Insights

Launch a New Financial Information Industry

In 1984, then-CEO of Citibank, Walter Wriston, said that "information about money has become almost as important as money itself."

Citibank’s early forays into the business of information failed. Nevertheless, Wriston was right. Information businesses within financial services will soon be worth more than the rest of the industry. At current growth rates, independent payment networks, credit bureaus, rating agencies, exchanges, data providers, and other information companies linked to American banking will have a higher market value than American banks by 2020.

This need not be a cause for despair at traditional banks and insurers. Despite their sluggish response to the "information revolution," they remain producers of some of the most valuable information in the global economy.
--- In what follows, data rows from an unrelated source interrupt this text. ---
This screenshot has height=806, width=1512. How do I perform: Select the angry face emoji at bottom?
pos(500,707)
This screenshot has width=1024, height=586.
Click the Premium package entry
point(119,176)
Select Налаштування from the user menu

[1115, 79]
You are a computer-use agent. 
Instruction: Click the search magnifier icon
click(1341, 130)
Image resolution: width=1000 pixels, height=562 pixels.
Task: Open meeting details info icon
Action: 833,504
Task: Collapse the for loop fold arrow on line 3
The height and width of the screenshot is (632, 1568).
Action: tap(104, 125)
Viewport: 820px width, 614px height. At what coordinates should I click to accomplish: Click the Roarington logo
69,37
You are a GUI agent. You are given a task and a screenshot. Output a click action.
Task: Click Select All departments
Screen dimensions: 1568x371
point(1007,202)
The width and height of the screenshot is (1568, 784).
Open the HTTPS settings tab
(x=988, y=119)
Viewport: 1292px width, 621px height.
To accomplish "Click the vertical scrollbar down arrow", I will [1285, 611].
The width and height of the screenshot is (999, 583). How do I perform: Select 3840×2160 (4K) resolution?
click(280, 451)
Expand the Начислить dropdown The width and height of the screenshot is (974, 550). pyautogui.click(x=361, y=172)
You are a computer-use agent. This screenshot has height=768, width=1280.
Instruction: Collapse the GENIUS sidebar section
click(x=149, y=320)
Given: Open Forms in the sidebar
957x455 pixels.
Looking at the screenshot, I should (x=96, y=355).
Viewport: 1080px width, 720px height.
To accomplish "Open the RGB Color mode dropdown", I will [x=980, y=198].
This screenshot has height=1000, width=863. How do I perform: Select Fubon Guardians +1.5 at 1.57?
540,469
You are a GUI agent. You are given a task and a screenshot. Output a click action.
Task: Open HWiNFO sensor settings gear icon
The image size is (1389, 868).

And, because they are risk-based businesses, where good decision making drives returns, they can readily convert information into profit.

Financial firms have been slow to embrace information because the rewards for making better use of it have traditionally been modest. When the information revolution took off in the late 90s, leverage was high, interest rates delivered strong deposit and treasury profits, and lending was growing rapidly. Reliance on cash, checks, and paper forms made branches important to customers. Poor access to financial information also made them dependent on advisors. They paid for both through higher interest rates, higher premiums, and lower yields.

Fast forward to today, and the situation is reversed. Economic uncertainty and stagnant collateral values have increased risk and, therefore, the cost of inaccurate decision making. Ultra-low interest rates have destroyed deposit margins. At the same time, increased access to information is giving customers new preferences, favoring price, speed, and digital access over easy access to branches. Wriston’s “money business” is in trouble. Financial firms need an information strategy.

Financial firms’ myriad transactions with households and businesses provide not merely revenue but information. An electronic transfer between a client and another financial institution indicates who the client’s other providers are. Wires can reveal a business client’s suppliers, customers, needs, and exposures. Transactions on a current account are windows into a client’s spending habits and financial health.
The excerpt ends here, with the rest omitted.